While there is nothing overly groundbreaking about Limbs May Fall, there is plenty to like about the way that this Melbourne band delivers their melancholic country tunes. There is an atmosphere in these songs that is befitting of the region from which the band takes their name and there is a sense of isolation and ‘dreaminess’ which permeates each of the album’s 12 tracks. Lyricist Andre Hooke weaves some pretty and emotive tales of relationships that leave just enough mystery hanging; rather like the limbs of the trees that adorn the album’s front cover. “All those words they just went up in smoke/and there you stand and there you choke,” sings Hooke on standout track, ‘Stolen Car’. There is a poetic quality to all of Hooke’s lyrics and they stand confidently on their own, even when divorced from the music, as they are in the album’s accompanying booklet. Hooke’s relatively high register is distinctive without being forced or accentuated – there is a natural Australian identity about Limbs May Fall, something that is not actively strived for in the lyrics through direct references to people or locations, but something that the likes of Forster and MacLennan achieved through a ‘spirit’ of place.

‘Limbs May Fall’ is a beautiful opening after the instrumental intro of ‘Hours’. Banjo and cymbal splashes anchor a song that, like the majority of the album, shows a restraint that is calming and welcome. Rarely does the band push their craft too far in search of artificial peaks; rather, the music ebbs and flows with each musician playing off gently against each other. It is in the rare moments when the band does attempt guitar ‘noise’ that you realise the band’s strengths. ‘Balloon Sunrise’, for example, climaxes in some misdirected guitar ‘riffing’ that just seems out of place. Similarly, ‘Such A Big Sky’ is worse off for its generic post-rock influenced crescendo. Perhaps if these moments were more frequent or part of a wider, more discordant sonic palette, like that found on Bon Iver’s For Emma, Forever Ago or on Wilco’s more experimental works, then they would have made sense.

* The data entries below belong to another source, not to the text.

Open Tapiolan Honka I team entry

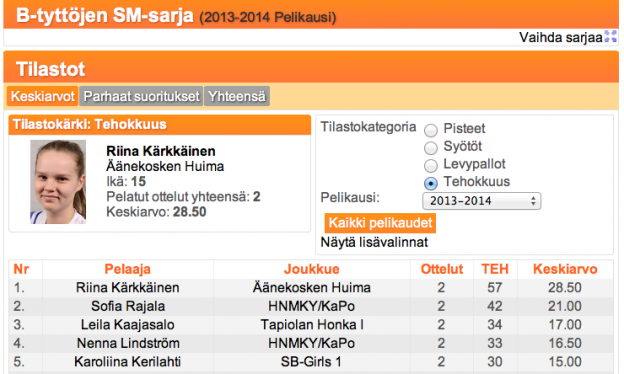pos(312,325)
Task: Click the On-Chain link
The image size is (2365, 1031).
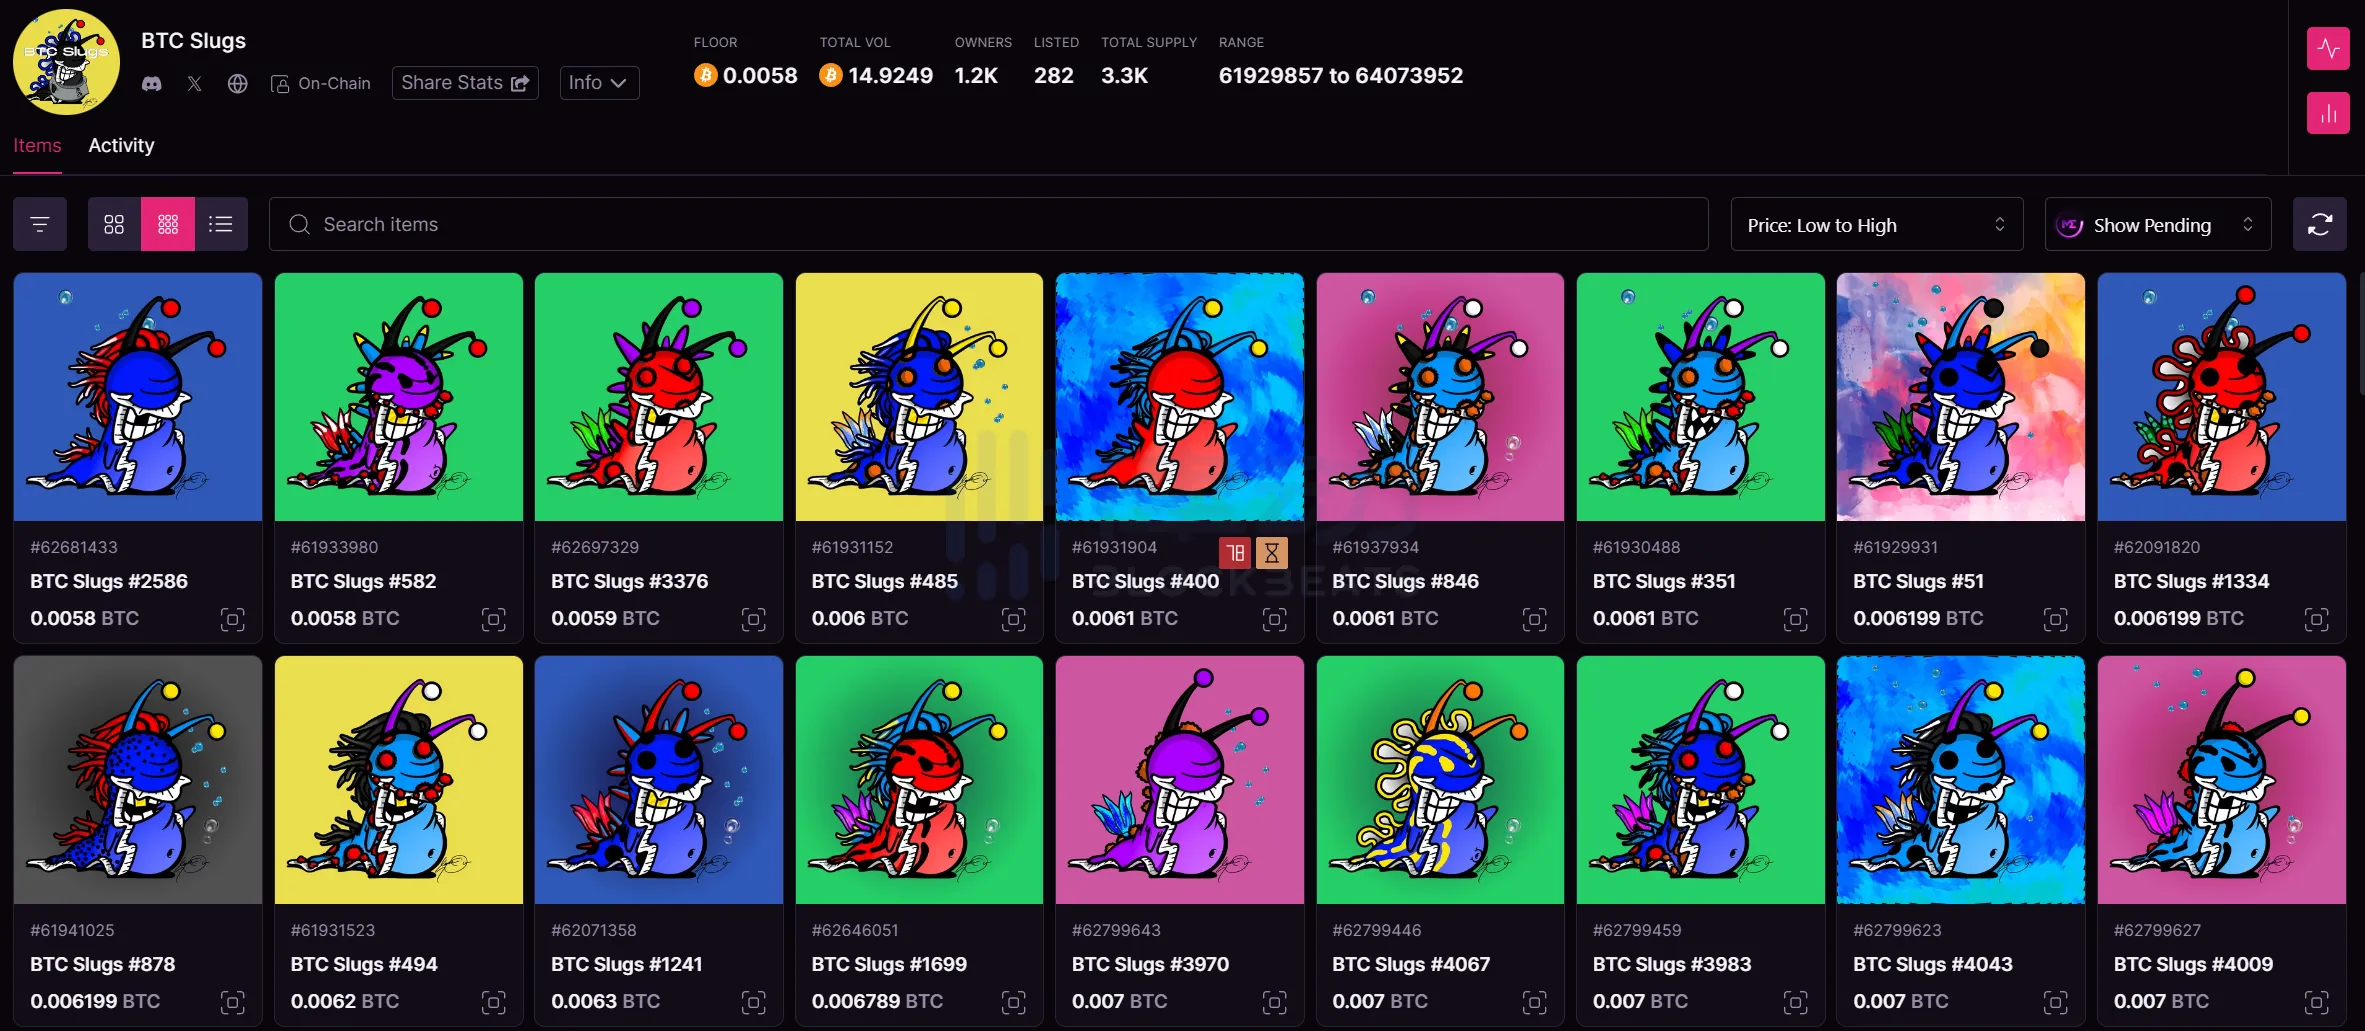Action: (x=321, y=84)
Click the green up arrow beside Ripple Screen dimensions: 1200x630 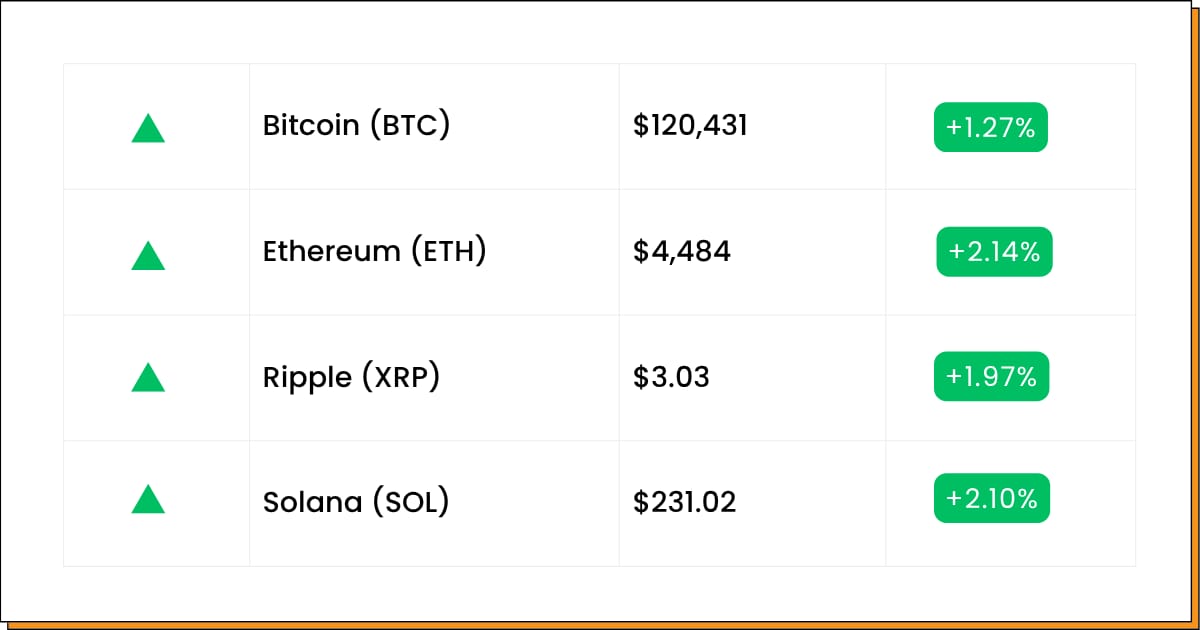[148, 377]

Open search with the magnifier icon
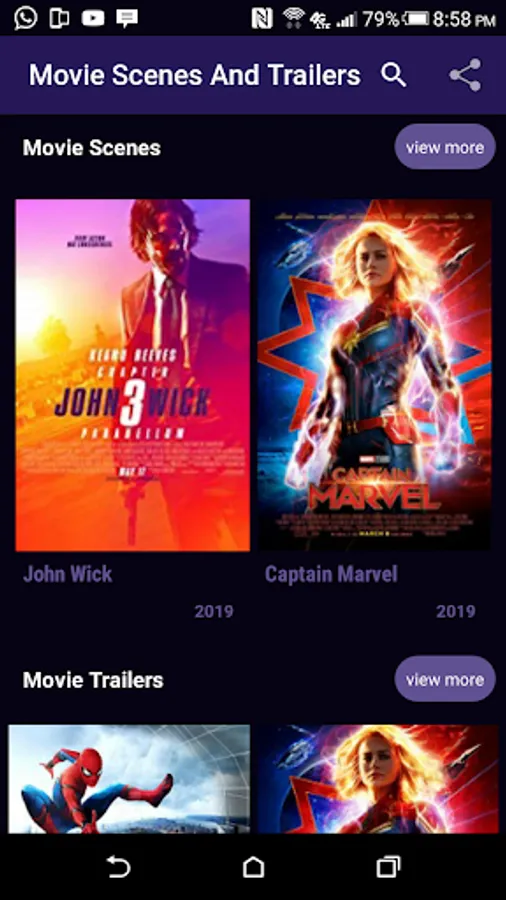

These are small concerns, however. The horns and strings, as arranged by Sodastream’s Pete Cohen, on tracks like ‘Comedy Night’ and ‘Adelaide Song’ lend a subtle ache to the music that is earnest and never contrived. ‘By The Lights’ reminds of The Black Heart Procession at their gothic best on the 2 album and the shuffling beat of ‘Ghosts In This Lake’ and ‘I Can Only Afford To Win’ provide a hope-filled counter-point to some of the album’s more reflective moments. ‘Stolen Car’ utilises the 10CC choral vocal trick adopted by REM on ‘Star Me Kitten’ to wonderful effect. It is here where Hooke’s voice really shines as he lumbers over the sparse acoustic guitar and a crying lap steel. All roads on the album meet at this point and it is when the production on Limbs May Fall is at its peak – it is deep, resonant and sincere.

With winter already a fading memory in the Southern Hemisphere, Limbs May Fall may seem like an album out of place. To the contrary, it is an album to be enjoyed for its strengths, regardless of the season. Khancoban may be borne of fireplaces, frost and fog but their real roots are in playing graceful, heartfelt and beautiful songs.